Over a dozen Uvalde victims remained alive, in need of medical during 77 excruciating minutes police stalled: report

As Uvalde authorities waited 77 minutes before confronting mass shooter Salvador Ramos, over “a dozen of the 33 children and three teachers originally in the two classrooms” he’d barricaded himself in remained alive and in need of medical attention.

As a result, investigators are now “working to determine whether any of those who died could have been saved if they had received medical attention sooner,” as reported by The New York Times.

In other words, would they still be alive had Uvalde authorities confronted Ramos from the get-go instead of waiting 77 minutes?

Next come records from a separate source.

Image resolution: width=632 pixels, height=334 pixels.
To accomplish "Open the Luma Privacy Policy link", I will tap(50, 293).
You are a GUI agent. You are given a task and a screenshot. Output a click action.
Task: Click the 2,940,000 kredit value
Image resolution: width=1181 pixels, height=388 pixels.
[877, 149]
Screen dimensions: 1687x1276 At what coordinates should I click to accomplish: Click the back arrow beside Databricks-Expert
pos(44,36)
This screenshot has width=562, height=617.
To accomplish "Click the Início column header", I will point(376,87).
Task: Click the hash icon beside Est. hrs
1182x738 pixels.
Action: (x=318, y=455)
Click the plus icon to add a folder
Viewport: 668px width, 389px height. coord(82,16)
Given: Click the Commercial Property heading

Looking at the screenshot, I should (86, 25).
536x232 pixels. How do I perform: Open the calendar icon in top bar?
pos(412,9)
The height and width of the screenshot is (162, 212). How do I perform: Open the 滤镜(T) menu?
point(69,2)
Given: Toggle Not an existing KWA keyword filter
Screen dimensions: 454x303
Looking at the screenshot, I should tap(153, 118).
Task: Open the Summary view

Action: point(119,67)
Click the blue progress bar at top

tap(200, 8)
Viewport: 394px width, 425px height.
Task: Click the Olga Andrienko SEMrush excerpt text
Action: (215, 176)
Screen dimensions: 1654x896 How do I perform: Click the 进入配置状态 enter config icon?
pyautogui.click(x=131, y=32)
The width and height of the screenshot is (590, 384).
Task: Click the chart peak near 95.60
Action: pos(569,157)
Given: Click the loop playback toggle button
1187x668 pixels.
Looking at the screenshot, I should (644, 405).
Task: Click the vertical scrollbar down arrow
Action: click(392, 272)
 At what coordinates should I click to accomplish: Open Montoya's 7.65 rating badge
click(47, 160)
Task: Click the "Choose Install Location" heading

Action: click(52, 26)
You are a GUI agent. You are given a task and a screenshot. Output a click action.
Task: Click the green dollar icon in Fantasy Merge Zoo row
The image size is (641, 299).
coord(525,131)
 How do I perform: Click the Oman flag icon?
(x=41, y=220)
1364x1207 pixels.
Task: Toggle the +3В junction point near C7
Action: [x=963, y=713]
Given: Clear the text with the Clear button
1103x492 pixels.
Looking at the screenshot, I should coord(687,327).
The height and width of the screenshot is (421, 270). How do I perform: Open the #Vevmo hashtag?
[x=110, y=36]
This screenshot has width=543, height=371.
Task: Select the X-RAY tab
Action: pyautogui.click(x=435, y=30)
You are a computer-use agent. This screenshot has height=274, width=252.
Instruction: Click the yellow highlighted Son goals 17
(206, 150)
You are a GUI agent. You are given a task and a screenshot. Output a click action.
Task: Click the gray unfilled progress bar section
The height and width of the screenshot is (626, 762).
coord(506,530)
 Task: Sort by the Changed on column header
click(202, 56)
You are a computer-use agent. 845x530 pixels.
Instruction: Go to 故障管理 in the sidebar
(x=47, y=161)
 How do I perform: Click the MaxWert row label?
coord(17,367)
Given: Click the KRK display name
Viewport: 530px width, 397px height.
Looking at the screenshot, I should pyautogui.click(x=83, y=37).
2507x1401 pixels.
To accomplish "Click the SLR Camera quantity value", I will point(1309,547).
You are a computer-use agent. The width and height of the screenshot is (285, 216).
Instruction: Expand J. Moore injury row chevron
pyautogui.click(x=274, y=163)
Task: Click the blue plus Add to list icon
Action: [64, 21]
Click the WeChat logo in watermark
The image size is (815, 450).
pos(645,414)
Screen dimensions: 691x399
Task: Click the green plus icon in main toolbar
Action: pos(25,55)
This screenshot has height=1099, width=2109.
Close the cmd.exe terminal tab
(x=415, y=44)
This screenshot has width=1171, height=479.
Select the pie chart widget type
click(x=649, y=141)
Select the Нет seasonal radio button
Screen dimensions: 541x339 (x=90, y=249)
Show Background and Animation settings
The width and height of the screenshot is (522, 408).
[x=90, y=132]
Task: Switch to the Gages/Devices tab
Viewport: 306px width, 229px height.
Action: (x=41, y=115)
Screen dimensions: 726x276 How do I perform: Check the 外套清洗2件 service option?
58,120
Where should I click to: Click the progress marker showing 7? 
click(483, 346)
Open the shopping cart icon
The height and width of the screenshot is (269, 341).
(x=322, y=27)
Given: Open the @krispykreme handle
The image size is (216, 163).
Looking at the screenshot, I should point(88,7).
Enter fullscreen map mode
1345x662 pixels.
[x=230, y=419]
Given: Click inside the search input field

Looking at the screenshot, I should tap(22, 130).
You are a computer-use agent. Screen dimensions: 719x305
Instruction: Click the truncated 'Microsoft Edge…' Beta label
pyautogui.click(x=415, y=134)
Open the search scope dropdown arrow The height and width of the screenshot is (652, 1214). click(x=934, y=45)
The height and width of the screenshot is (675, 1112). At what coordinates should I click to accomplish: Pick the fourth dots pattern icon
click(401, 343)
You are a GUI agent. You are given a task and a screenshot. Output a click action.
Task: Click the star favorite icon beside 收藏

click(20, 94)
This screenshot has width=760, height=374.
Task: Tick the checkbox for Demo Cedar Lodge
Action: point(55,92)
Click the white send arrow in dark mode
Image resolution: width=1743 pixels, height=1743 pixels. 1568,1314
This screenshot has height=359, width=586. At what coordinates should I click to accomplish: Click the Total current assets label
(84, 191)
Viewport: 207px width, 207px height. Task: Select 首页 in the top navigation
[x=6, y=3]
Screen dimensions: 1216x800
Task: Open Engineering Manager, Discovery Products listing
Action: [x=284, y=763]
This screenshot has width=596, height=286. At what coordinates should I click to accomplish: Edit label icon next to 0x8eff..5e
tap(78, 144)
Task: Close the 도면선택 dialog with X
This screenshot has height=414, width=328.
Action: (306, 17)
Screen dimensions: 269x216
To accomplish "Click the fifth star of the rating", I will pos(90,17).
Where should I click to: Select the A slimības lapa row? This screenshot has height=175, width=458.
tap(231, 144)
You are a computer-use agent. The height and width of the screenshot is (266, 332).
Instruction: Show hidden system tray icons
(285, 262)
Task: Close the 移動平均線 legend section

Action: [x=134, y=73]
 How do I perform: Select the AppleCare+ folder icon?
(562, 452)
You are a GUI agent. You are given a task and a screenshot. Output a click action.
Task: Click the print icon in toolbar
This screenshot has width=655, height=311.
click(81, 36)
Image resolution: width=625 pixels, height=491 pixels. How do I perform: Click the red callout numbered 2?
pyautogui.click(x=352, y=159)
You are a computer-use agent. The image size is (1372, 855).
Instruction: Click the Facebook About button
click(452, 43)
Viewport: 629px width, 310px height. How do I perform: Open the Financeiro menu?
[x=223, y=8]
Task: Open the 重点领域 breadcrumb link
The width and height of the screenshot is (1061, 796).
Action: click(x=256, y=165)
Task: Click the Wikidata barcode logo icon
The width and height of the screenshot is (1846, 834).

What’s clear either way is that “some of the victims were still alive and in desperate need of medical attention” throughout the whole ordeal, the Times reported Thursday, citing information contained in newly released law enforcement documents.

“One teacher died in an ambulance. Three children died at nearby hospitals, according to the documents. Xavier Lopez, 10, was one of the children who died after being rushed to a hospital. His family said he had been shot in the back and lost a lot of blood as he awaited medical attention,” according to the Times.

“He could have been saved. The police did not go in for more than an hour. He bled out,” the deceased boy’s grandfather reportedly said.

So why didn’t the authorities go in sooner? The blame has thus far been placed on school district police chief Pete Arredondo, who reportedly waited for the arrival of “protective equipment to lower the risk to law enforcement officers.”

He “appeared to be agonizing over the length of time it was taking to secure the shields that would help protect officers when they entered and to find a key for the classroom doors, according to law enforcement documents and video gathered as part of the investigation,” the Times reported.

He continued agonizing even after becoming “aware that not everyone inside the classrooms was already dead.”

Bodycam footage reviewed by the Times shows Arredondo saying at one point, “People are going to ask why we’re taking so long. We’re trying to preserve the rest of the life.”

It’s not clear whom he’d been referencing though when he’d said “the rest of the life.”

“We think there are some injuries in there. And so you know what we did? We cleared off the rest of the building so we wouldn’t have any more, besides what’s already in there, obviously,” Arredondo says later in the same bodycam footage.

On the same day that the Times published its bombshell report, The Texas Tribune published an interview with Arredondo. In the interview, he made a couple bizarre claims. He said, for instance, that he hadn’t been aware that he was the commander in charge of the operation.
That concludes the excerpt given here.